======== EXTRACTED ENTRIES

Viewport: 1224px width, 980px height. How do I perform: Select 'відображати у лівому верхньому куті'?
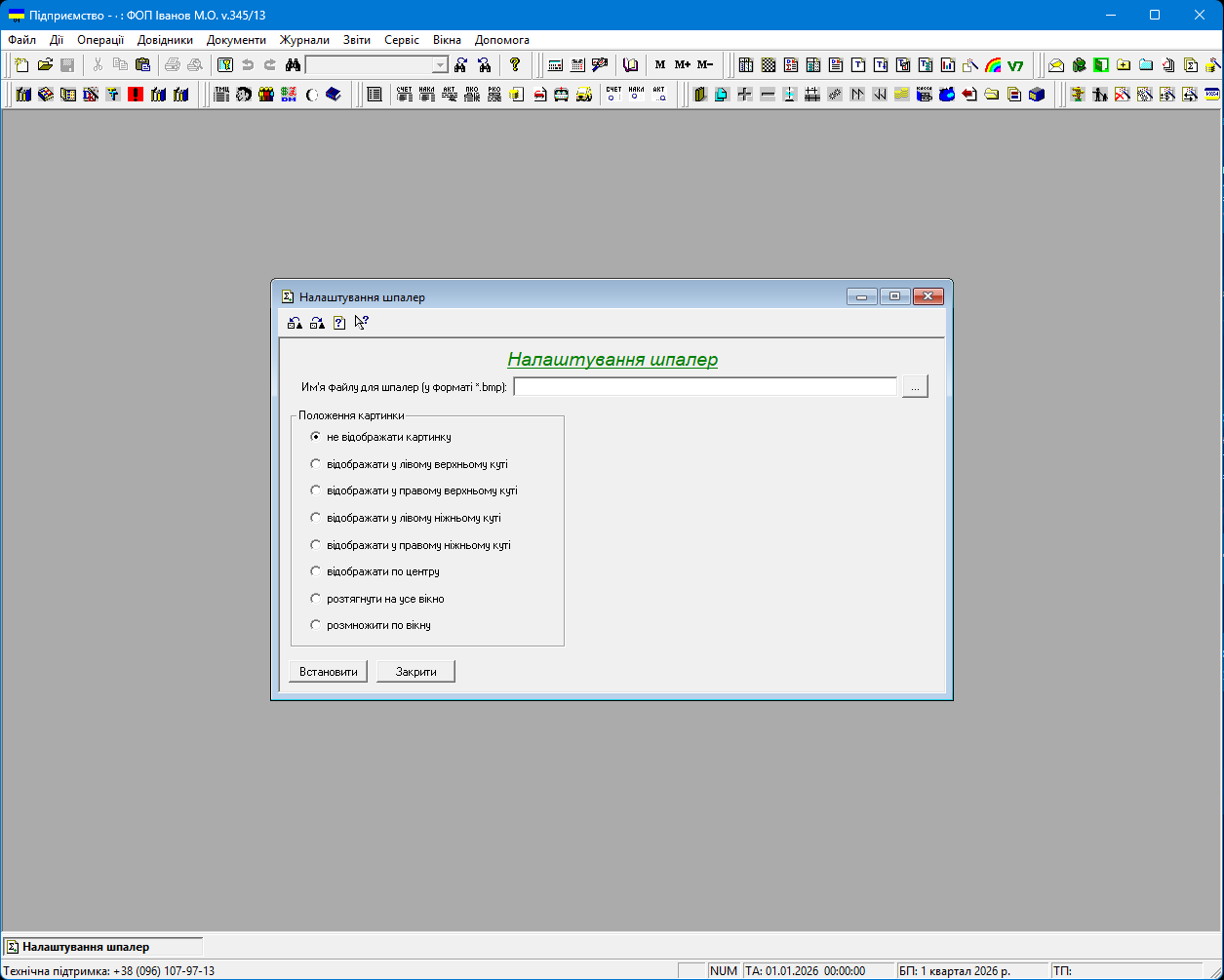click(315, 464)
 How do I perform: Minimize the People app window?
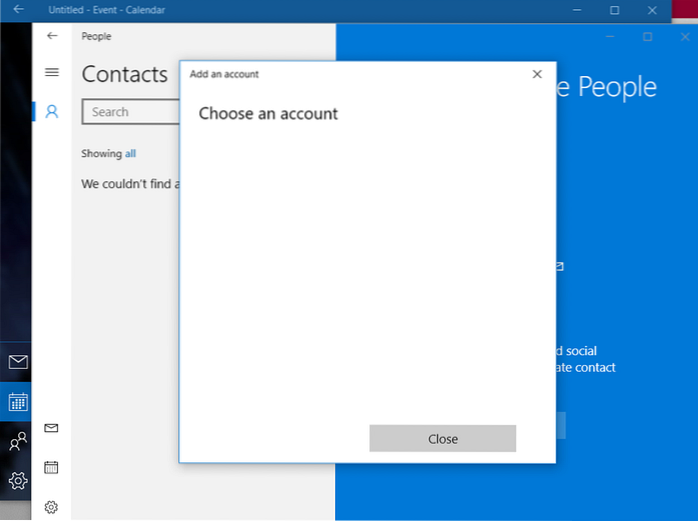611,37
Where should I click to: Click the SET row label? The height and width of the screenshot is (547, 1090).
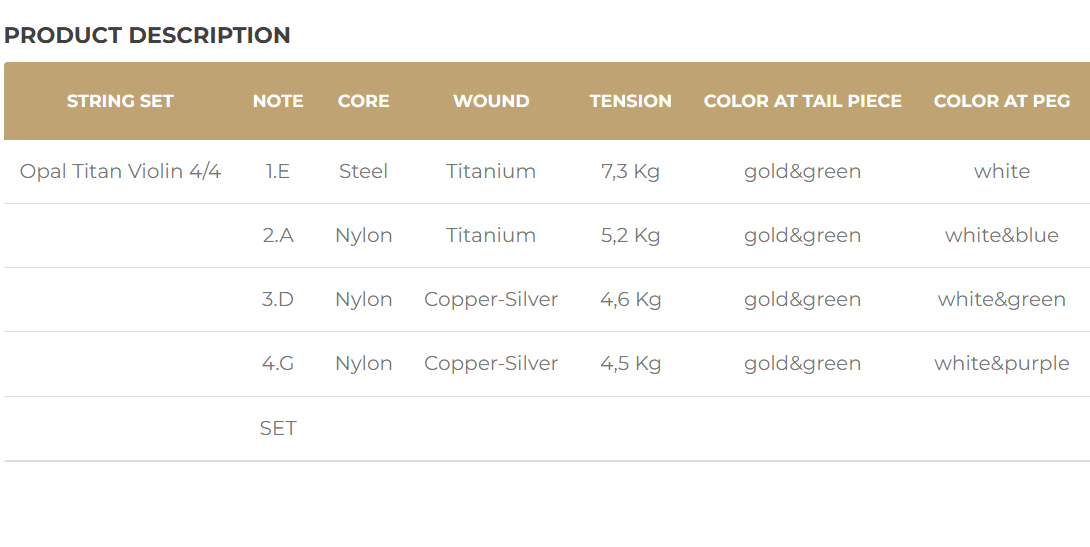(278, 428)
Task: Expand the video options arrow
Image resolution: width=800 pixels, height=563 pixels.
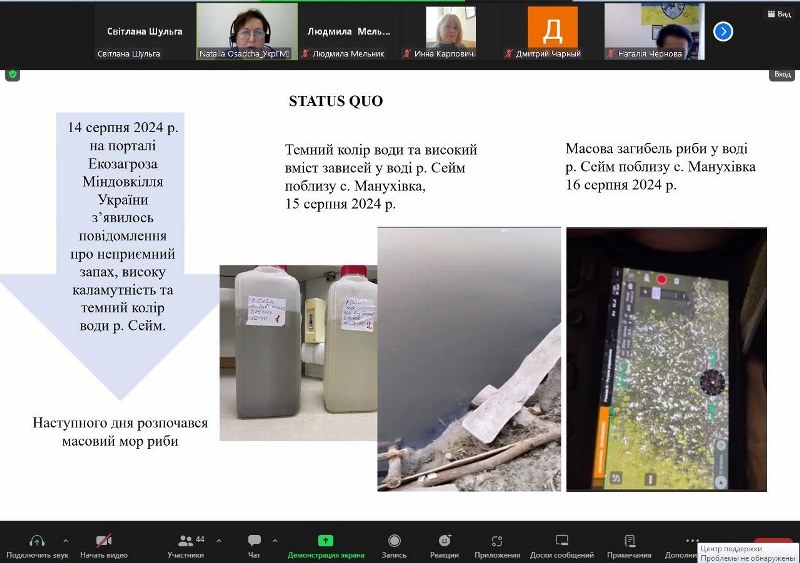Action: [x=136, y=540]
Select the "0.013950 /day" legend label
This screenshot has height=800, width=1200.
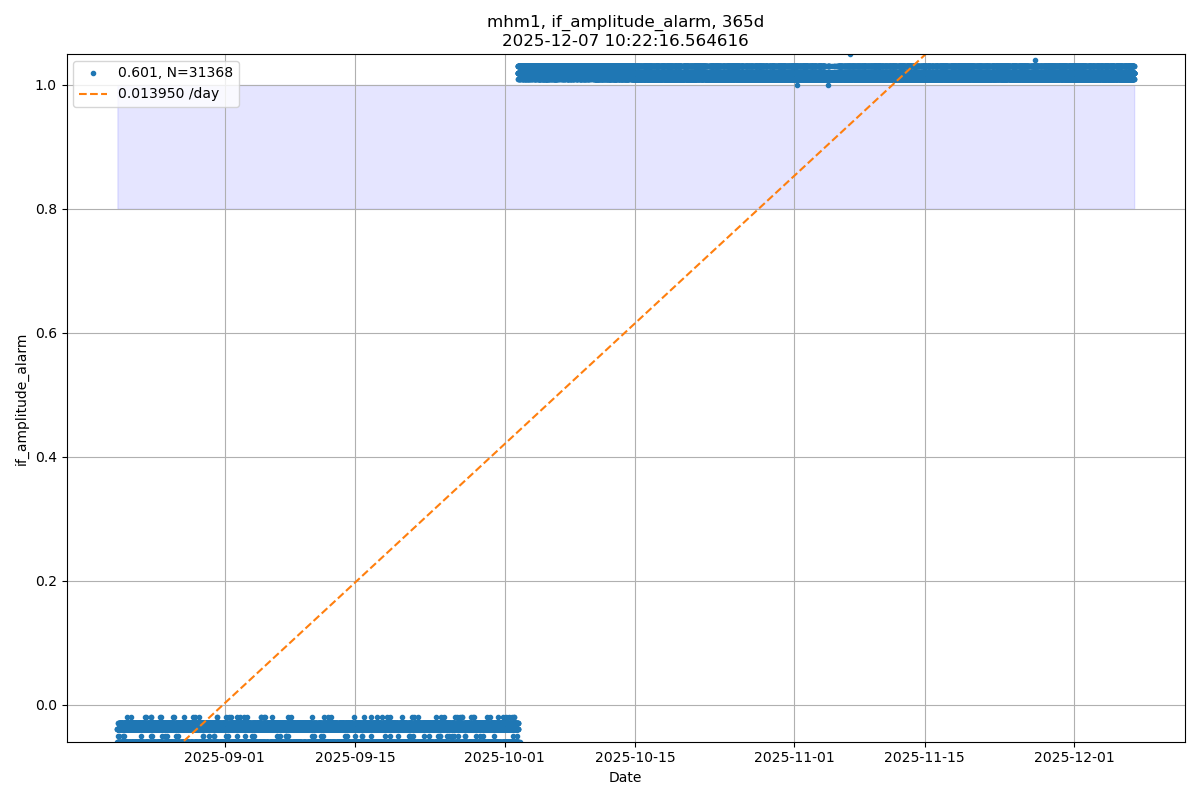tap(168, 94)
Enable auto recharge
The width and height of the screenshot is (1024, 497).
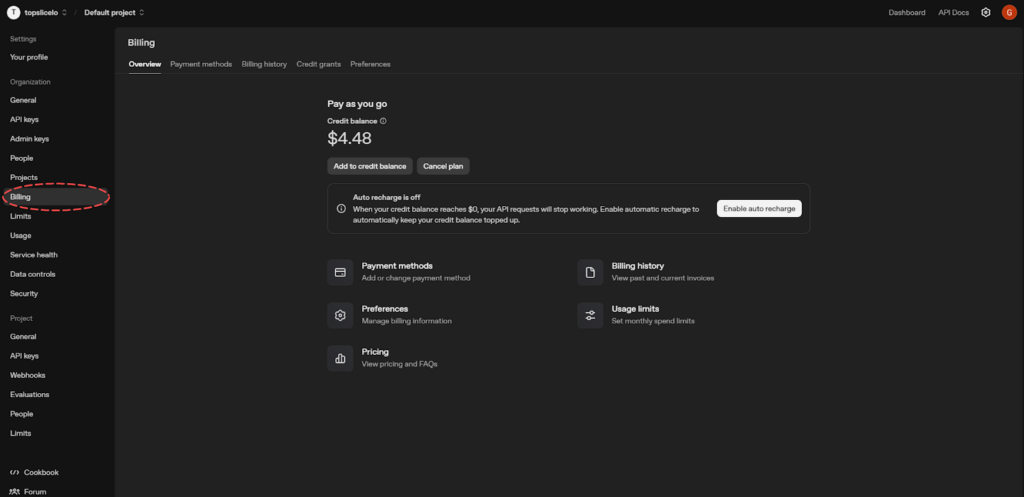[x=759, y=208]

================

## ABOUT THIS EXERCISE
Find the line that contains "How do I perform: Minimize", then write out that line and every line after it through the end of the records, exactly. Leave the pictures out.

## RESULT OF THIS EXERCISE
 How do I perform: Minimize the People app window?
611,37
Where should I click to: Click the SET row label? The height and width of the screenshot is (547, 1090).
(278, 428)
Task: Expand the video options arrow
Image resolution: width=800 pixels, height=563 pixels.
Action: [x=136, y=540]
Select the "0.013950 /day" legend label
This screenshot has height=800, width=1200.
tap(168, 94)
Enable auto recharge
The width and height of the screenshot is (1024, 497).
[x=759, y=208]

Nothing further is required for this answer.